#### Brano del documento:

════════════════

4.        Carissimi fratelli e sorelle, predragi bratje in sestre, in questa circostanza vogliamo assicurare la nostra preghiera e la nostra vicinanza ai tanti fratelli e sorelle del Centro Italia, vittime di terremoti che sembrano non finire mai. Affidiamo questi fratelli e sorelle al Signore che, nella sua Croce di dolore, ha manifestato l’amore infinito del Padre celeste. Resta impressa negli occhi di tutti l’immagine, emblematica per le sue valenze religiose e culturali, del crollo a Norcia della Basilica sorta nel luogo della nascita di San Benedetto. Egli, dopo il crollo dell’Impero romano, con il suo ora et labora, promosse una nuova ripresa del continente europeo. A questo proposito, sono da meditare le parole di San Giovanni Paolo II: “La croce, il libro e l’aratro sono stati gli strumenti della sua opera di bonifica e di rinascita. La lode a Dio, nel Cristo e con la comunità, mediante la liturgia assidua, diligente ed elevante; il lavoro manuale, intellettuale ed artistico, fedelmente compiuto nel silenzio esteriore ed interiore; la carità vicendevole, e specialmente verso i sofferenti e i più poveri, nell’obbedienza e nell’umiltà: ecco in sintesi il messaggio e il programma di vita che San Benedetto ha incluso ed ha praticato e per cui l’Europa si è potuta dire cristiana“. Con l’auspicare che vengano al più presto ricostruite le case e le chiese delle popolazioni colpite dal terremoto, vogliamo anche pregare che l’occasione sia propizia per sentirci impegnati a ricostruire l’Europa, un’Europa finalmente consapevole che la ricchezza materiale risulta fragile se non è preceduta e sostenuta da una grande ricchezza spirituale.

════════════════

Riprendi il brano sul terremoto nel Centro Italia e su San Benedetto, proseguendo subito dopo la sua ultima frase.

#### Materiale fornito:
════════════════

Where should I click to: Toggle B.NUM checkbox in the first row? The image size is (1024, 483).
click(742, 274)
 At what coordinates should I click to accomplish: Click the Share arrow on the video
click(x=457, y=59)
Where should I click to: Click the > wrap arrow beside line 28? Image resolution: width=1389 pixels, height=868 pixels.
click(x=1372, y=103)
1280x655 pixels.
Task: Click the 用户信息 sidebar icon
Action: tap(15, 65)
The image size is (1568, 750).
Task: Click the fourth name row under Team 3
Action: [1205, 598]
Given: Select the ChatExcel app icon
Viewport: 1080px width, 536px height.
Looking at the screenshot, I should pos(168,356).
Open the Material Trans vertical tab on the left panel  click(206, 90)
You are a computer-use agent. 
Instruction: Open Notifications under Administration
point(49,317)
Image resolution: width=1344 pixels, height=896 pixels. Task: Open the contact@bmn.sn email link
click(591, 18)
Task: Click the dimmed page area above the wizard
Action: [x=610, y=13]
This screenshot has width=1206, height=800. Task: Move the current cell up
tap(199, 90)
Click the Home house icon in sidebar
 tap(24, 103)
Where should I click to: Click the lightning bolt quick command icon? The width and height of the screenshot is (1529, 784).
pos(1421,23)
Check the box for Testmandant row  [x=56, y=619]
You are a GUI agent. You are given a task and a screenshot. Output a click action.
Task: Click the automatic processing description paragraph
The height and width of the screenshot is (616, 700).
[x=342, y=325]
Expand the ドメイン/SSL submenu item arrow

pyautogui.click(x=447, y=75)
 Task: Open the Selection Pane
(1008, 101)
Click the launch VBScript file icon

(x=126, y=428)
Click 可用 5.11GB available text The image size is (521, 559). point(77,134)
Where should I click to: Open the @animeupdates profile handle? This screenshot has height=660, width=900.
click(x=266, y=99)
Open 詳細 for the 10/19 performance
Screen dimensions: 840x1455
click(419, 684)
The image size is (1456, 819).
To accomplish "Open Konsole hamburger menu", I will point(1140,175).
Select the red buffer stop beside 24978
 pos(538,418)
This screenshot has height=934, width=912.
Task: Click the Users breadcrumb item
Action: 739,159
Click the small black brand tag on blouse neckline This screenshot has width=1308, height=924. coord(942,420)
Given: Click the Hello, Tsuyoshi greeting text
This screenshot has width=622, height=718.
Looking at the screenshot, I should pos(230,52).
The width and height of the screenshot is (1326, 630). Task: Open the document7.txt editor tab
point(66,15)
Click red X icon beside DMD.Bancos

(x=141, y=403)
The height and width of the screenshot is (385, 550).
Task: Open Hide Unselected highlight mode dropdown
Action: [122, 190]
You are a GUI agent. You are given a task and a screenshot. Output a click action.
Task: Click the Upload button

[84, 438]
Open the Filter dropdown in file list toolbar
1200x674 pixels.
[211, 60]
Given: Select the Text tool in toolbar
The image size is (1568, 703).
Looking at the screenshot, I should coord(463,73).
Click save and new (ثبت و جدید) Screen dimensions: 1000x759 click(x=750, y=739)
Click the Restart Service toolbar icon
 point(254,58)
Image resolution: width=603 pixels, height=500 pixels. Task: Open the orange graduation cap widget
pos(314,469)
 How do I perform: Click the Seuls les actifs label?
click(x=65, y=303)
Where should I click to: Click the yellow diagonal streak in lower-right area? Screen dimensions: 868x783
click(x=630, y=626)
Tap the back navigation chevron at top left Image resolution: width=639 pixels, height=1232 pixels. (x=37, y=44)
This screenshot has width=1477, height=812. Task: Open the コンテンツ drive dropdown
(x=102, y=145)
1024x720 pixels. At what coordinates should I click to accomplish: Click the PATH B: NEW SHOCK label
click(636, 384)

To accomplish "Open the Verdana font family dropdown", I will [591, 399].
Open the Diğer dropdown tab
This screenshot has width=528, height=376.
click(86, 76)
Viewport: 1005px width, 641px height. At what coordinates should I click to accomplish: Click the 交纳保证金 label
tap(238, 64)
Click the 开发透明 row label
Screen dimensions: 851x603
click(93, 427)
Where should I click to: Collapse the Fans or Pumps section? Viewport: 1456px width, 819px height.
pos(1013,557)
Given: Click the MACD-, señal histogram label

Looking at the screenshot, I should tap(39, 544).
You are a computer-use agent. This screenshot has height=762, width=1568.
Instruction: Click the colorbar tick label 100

════════════════

#### In risposta:
5.        Fratelli e sorelle, bratje in sestre, cent’anni fa la Madonna apparve a tre pastorelli a Fatima e, per il collegamento che esiste tra Fatima e Trieste, il centenario delle apparizioni lo ricorderemo il prossimo anno in maniera solenne e appropriata nel Santuario mariano di Mante Grisa, dove, presente copia della statua della Madonna di Fatima, si onora e si prega il Cuore Immacolato di Maria, nostra Madre e nostra Regina: sì, vogliamo che sia Lei la nostra Madre e la nostra Regina e la invochiamo, insieme con San Giusto e gli altri nostri Santi e Sante, di proteggere e di custodire la nostra Città e la nostra Chiesa dal male e dai malanni, garantendo alle nostre famiglie e a tutti giorni di pace, di concordia e di operosa serenità.